Diagnosis. The absence of metallic lustre and the unicolorous forewing separates rhamnella from other species of the malella group and most other Stigmella species without fascia or spots, except the externally very similar thuringiaca.
Male. Wingspan: 4.5-5.3 mm. Head: frontal tuft ochreous to orange or dark ferruginous; tuft on front often darker than on vertex; scape and collar yellowish white; antenna slightly or distinctly longer than half length of forewing. Thorax concolorous with base of forewing. Forewing: mottled grey-brown without spot or fascia; terminal cilia concolorous or slightly paler. Hindwing: greyish brown. Abdomen fuscous; with short, brownish anal tufts. Female. Wingspan: 4.6-5.6 mm. Antenna slightly or distinctly shorter than half length of forewing. Abdomen without anal tufts. Otherwise similar to male.

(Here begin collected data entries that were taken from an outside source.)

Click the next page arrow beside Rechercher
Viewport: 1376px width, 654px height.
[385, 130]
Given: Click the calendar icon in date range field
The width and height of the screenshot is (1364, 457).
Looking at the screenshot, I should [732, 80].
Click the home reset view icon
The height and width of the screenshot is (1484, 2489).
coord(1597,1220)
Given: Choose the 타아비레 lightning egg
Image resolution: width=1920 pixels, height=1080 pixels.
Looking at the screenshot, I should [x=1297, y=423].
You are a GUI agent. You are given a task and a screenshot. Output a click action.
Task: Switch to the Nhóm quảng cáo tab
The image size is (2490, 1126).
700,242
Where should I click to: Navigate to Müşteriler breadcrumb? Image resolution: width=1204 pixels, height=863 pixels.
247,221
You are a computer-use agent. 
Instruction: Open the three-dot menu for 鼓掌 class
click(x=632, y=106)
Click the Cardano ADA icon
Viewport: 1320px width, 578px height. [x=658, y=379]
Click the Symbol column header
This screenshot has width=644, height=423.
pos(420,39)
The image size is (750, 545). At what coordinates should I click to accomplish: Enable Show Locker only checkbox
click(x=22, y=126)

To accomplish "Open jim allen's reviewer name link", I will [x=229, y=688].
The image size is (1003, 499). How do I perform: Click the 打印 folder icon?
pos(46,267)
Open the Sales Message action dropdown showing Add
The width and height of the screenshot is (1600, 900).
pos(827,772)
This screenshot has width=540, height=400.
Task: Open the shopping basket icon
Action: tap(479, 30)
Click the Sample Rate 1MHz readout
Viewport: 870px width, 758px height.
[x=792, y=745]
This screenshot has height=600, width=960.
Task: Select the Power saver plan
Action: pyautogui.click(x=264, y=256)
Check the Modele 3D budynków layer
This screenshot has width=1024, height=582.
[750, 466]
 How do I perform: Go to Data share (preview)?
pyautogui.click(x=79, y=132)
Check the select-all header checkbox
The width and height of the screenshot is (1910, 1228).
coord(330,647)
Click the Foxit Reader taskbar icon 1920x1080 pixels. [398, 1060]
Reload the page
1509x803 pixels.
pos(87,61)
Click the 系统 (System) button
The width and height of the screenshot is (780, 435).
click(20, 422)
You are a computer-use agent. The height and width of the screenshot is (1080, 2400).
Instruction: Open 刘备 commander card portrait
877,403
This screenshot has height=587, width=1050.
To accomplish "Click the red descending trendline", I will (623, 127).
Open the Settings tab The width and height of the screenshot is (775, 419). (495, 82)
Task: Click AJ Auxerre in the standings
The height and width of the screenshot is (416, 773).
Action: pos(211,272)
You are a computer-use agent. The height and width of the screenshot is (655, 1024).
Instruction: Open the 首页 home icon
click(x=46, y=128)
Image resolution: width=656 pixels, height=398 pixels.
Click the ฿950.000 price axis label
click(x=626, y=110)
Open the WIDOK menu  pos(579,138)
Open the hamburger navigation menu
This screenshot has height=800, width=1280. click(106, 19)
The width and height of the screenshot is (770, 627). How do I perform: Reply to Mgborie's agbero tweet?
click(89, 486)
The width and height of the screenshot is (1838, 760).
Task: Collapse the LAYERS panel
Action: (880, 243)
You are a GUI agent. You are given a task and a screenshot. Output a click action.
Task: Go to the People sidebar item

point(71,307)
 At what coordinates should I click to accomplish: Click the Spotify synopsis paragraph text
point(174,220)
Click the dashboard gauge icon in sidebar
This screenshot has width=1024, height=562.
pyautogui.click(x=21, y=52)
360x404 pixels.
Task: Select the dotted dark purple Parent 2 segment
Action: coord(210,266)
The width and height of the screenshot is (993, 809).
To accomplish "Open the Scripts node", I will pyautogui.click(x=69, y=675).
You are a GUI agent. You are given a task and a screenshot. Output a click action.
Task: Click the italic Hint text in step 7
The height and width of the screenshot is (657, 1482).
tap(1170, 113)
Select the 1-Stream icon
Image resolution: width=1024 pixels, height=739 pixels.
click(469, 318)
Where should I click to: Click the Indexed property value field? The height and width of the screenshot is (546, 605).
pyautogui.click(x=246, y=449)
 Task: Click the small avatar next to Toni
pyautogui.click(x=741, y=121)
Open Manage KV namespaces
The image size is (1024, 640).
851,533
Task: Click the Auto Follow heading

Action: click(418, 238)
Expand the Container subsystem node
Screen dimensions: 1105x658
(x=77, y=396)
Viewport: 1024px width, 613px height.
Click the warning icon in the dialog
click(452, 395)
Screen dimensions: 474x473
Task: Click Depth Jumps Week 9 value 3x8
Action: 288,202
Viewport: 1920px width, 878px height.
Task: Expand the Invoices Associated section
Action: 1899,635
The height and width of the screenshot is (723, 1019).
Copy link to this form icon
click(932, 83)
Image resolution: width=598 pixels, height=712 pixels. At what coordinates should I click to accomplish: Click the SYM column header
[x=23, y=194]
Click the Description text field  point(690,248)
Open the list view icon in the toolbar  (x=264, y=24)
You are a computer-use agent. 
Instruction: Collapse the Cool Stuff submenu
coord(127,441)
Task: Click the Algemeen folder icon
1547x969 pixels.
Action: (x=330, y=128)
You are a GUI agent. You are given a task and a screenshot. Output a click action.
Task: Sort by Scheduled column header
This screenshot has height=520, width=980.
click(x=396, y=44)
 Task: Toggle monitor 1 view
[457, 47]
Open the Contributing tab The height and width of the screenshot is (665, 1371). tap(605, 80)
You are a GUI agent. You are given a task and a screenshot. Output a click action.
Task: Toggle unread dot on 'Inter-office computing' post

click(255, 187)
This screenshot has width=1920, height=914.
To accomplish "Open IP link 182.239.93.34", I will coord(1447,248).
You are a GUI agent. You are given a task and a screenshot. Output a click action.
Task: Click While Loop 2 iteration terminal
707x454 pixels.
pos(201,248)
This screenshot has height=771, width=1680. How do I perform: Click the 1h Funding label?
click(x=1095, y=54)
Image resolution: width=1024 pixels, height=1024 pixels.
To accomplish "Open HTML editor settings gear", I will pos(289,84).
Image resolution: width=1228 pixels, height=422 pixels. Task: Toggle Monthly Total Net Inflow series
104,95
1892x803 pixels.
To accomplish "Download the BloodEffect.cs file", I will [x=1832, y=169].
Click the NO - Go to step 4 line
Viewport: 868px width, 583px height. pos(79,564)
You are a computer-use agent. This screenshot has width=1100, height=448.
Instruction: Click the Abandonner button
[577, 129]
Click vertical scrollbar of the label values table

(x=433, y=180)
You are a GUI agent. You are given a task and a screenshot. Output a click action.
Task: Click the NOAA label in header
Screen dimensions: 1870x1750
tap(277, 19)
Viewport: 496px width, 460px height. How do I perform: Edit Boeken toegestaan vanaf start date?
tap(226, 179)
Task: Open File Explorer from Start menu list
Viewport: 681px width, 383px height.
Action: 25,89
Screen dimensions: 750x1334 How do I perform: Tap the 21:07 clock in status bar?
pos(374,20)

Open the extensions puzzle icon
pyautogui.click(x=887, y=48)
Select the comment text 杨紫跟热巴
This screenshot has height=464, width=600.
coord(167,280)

Male genitalia. Vinculum variable, anterior margin slightly to distinctly emarginate. Uncus bilobed, each lobe with two posterior projections which may be reduced; lateral margins and projections most strongly sclerotized. Tegumen short, rounded. Gnathos with short transverse bar, long horns, and strong anterior processes. Valva with narrow inner lobe which gradually tapers into pointed distal process; setae on dorsal side of valva with minute lateral hairs along almost entire length. Transtilla with short sublateral processes. Aedeagus half to two-thirds length of genital capsule; vesica with many small spines, fine pectinations near base. Female genitalia. Bursa copulatrix approximately two- third times as long as abdomen. Accessory sac small and tapering anteriorly. Reticulate field small and often indistinct. Vestibulum approximately half as long as corpus bursae. Corpus bursae large and oval but posteriorly asymmetrical; corpus densely covered with pectinations. Apophyses anteriores distinctly shorter than posteriores. Ductus spermathecae not or only few times convoluted; posterior third of vesicle weakly sclerotized and laterally serrate; anterior two-thirds of vesicle well sclerotized.
Host plants: Rhamnus cathartica, R. alpinus and R. saxatilis. Egg: both on upper and underside of leaf, close to a rib. Larva: green. Mine : the first part consists of a number of confluent semicircles around the egg site, then widens into a blotch or 'false blotch'; frass greenish, almost completely filling the first two-thirds of the track; frass scattered in last part of mine but margins devoid of frass. Cocoon: grey-brown.
In Denmark from LFM. Not in Fennoscandia. - In central and southeast Europe. Absent from Great Britain, The Netherlands and Belgium.
Voltinism: in Denmark mines were collected in late September; two generations per year in central Europe.